* _Problem description_
Count the lines in the rows below that contain the string "Expand" with matching capitalization, and reply with only that number.

* * * * * * *

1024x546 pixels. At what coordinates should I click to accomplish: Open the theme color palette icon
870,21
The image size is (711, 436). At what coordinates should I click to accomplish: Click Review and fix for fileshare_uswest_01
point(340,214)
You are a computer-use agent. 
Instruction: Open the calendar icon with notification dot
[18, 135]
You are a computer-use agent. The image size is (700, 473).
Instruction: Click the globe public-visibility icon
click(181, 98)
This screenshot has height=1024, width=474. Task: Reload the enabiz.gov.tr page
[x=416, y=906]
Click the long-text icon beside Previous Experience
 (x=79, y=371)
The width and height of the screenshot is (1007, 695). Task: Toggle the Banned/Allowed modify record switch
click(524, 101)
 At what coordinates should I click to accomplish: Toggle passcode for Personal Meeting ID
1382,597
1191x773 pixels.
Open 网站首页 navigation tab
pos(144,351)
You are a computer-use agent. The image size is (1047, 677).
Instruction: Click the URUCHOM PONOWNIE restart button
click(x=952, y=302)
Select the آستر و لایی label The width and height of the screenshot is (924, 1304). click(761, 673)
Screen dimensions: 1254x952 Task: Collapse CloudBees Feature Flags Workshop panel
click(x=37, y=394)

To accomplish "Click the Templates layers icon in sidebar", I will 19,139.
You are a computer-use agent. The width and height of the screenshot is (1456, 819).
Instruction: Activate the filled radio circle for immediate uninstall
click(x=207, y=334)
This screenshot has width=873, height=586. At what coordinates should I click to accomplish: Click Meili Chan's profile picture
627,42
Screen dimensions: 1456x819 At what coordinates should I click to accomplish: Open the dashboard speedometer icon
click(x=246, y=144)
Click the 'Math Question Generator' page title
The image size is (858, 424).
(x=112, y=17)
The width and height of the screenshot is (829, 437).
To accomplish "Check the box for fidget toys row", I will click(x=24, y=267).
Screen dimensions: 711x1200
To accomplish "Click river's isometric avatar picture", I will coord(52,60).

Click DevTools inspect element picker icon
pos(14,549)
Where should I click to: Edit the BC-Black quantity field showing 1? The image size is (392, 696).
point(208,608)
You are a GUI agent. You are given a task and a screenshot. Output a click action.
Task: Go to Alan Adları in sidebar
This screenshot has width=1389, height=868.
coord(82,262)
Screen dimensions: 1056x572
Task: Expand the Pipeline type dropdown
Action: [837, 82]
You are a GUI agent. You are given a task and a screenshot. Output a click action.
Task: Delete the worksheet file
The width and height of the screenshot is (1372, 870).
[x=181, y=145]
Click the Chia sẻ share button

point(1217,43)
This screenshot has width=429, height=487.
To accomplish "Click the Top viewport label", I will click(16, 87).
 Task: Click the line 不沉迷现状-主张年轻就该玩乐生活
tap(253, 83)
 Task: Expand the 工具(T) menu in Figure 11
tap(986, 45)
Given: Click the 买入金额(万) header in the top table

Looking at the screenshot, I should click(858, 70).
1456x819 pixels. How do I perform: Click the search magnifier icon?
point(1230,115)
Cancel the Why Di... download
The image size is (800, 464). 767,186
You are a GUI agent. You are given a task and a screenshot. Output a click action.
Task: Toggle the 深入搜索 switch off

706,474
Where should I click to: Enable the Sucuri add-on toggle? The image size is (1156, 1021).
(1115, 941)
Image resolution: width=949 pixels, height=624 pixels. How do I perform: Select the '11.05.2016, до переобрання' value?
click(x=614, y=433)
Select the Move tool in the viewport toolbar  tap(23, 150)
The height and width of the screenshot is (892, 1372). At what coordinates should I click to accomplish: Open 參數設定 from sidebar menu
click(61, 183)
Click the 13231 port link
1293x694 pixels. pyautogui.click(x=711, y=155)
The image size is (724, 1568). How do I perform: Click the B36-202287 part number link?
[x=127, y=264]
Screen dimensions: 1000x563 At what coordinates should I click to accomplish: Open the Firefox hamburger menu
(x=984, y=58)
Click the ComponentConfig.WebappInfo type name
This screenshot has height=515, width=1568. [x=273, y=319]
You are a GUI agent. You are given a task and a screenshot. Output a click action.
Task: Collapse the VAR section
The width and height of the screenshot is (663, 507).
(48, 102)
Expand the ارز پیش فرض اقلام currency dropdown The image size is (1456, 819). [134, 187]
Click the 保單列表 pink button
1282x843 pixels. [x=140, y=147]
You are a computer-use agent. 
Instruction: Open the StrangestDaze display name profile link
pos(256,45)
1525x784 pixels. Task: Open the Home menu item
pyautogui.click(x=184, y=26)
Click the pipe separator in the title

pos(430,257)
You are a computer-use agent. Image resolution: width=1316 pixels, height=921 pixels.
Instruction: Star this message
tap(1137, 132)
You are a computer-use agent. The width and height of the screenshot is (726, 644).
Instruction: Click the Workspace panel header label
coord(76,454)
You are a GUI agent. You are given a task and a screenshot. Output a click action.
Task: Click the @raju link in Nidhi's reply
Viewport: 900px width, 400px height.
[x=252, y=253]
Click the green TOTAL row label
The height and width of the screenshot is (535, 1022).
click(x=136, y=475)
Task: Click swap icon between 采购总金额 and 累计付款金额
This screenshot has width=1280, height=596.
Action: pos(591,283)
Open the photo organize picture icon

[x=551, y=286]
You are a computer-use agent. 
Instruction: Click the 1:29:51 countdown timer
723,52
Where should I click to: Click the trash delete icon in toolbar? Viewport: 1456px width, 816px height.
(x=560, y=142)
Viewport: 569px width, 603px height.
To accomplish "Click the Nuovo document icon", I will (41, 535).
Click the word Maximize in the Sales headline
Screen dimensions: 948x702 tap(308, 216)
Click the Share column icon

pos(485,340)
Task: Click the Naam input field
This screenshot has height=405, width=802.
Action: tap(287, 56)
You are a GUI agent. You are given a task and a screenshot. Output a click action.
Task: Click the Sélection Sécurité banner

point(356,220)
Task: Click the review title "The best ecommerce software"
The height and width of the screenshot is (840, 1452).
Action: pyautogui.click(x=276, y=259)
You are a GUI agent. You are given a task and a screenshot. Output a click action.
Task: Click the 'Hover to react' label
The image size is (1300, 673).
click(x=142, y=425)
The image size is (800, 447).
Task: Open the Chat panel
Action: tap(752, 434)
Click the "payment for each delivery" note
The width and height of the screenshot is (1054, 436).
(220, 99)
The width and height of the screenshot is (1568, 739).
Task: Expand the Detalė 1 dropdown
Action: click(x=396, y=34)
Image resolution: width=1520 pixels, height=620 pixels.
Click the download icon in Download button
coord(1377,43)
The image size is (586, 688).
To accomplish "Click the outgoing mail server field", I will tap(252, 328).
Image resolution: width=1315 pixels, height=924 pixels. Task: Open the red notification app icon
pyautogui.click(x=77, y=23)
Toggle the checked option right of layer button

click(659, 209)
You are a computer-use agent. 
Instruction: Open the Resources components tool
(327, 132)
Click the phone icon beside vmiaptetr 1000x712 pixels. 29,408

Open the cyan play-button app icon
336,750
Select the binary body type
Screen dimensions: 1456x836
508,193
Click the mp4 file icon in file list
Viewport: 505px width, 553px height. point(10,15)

* * * * * * *

* _Solution below_
4